Mr. Krukowski enlisted in the U.S. Air Force and went off to Vietnam after high school. Before he went off to serve his country, Mr. Krukowski surprised Peggy with a proposal and a diamond ring.
“We were engaged before he went to Vietnam. He asked me to marry him when I was 17,” Mrs. Krukowski said. “And he was in Vietnam and went through basic training for two years. And we got married a week after he came home from Vietnam.”
Despite the tragedies that have plagued her life, Mrs. Krukowski is very comfortable talking about loved ones that she has lost. And she is the first one to acknowledge that she has lost a lot of loved ones over the years.
On Dec. 7, 1995, Francis W. "Frank" Chomo, owner of Margaux's Deli & Catering in Southbridge, died from injuries suffered 16 days earlier when he fell from the porch roof of his home and deli business. Mr. Chomo, 38 at the time of his death, was married to one of Mr. Krukowski’s sisters. The two men were best friends.
Then, on March 10, 1996, the life of Mr. and Mrs. Krukowski's 17-year-old daughter Jennifer M. Krukowski was cut short in a head-on collision on Route 20 in her hometown.
“Jennifer was a tough one,” Mrs. Krukowski recalled. “She could have been the first female president. She was a go-getter."
Charles S. Newsome of Crockett, Texas, was found not guilty of motor vehicle homicide by negligent driving in the fatal crash that killed the Shepherd Hill Regional High School senior who had big plans to pursue a career in sports medicine. His lawyer said his client’s epilepsy caused him to swerve over the Route 20 center line and collide with the car in which Jennifer was a passenger.

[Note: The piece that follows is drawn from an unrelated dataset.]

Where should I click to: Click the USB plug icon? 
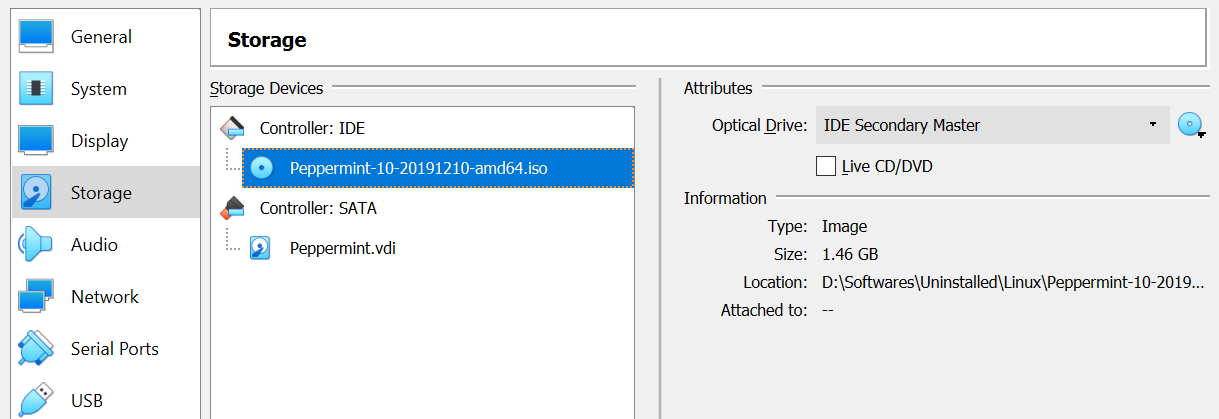pos(36,400)
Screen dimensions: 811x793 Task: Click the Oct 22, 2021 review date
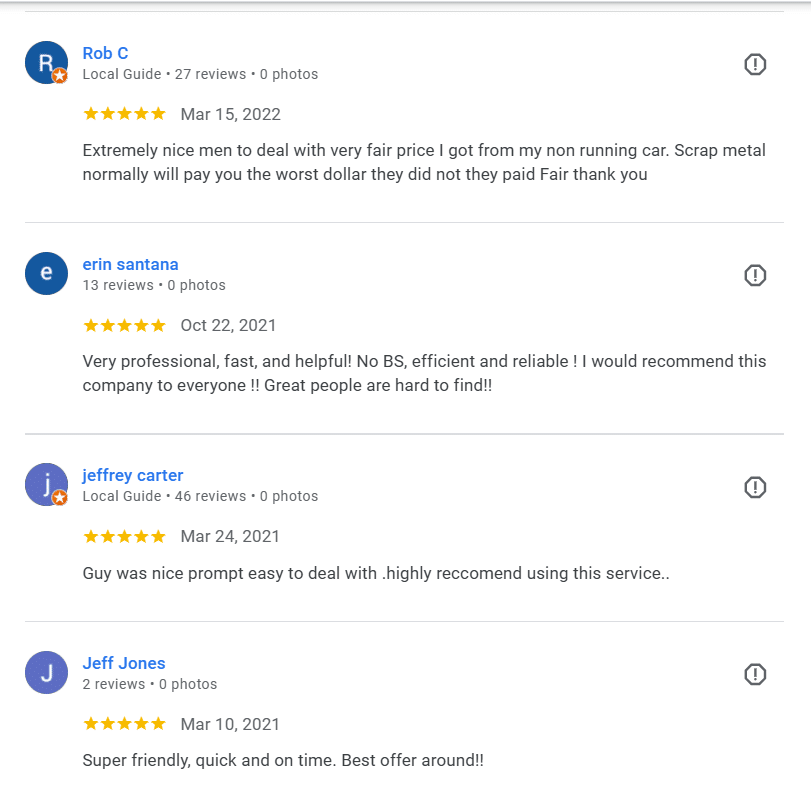click(x=228, y=325)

“When you lose a child, more often than not that couple separates and gets divorced. And we said from the get-go that we would never let that happen,” Mrs. Krukowski said. “So it’s either you have to live with it or become a drunk or something worse, commit suicide. We weren’t going to do that.”
After their daughter’s death, Mr. and Mrs. Krukowski formed JENS-Citizens for Safer Highways, a citizens’ advocacy group. JENS, which stands for Just End Needless Suffering, was instrumental in the 1998 passage of the JENS bill, which helped bring about funding for a $19 million reconstruction of Route 20 in Charlton.
Then on Nov. 25, 2016, Mrs. Krukowski lost her husband of 46 years when Mrs. Ricci of Southbridge fatally struck him with her car in front of their home. Moments before the fatal accident, Mr. Krukowski was playing with two of his grandsons with a trainset which the boys could sit and ride on.
“The three of them were having an absolute ball. Billy needed a rest. So he went out and got the mail,” Mrs. Krukowski said. "I knew that something was up because I saw two women standing in front of the house but I didn’t see any of the cars ... I was bending down looking out the window and I saw legs in the garden. And then I couldn’t stand up because I knew that it had to have been Bill’s, because either he was there helping or it was him. And I didn’t see him helping.”
Mrs. Krukowski said police had told her that Mrs. Ricci fell asleep at the wheel after working a long day on Black Friday at Macy's at the Auburn Mall when she struck her husband.
“She (Mrs. Ricci) didn’t choose to go out and hit Billy. She fell asleep,” Mrs. Krukowski said. “The man (Mr. Newsome) who hit Jennifer’s car, he chose not to take his (epilepsy) medicine because it makes him tired. He made a conscious choice ... And, if he had taken it, Jennifer would still be alive. So he should have been in jail.”
Despite her losses, Mrs. Krukowski said she has a lot to live for, including her two sons, her two daughters-in-law and her four grandsons. She advises those who suffer great losses never to give in to anger, abhorrence or acts of vengeance.
“If the spirit of your soul goes somewhere,” Mrs. Krukowski said, “the three of them (her husband Bill, her daughter Jennifer and her brother–in-law Frankie) are fishing together.”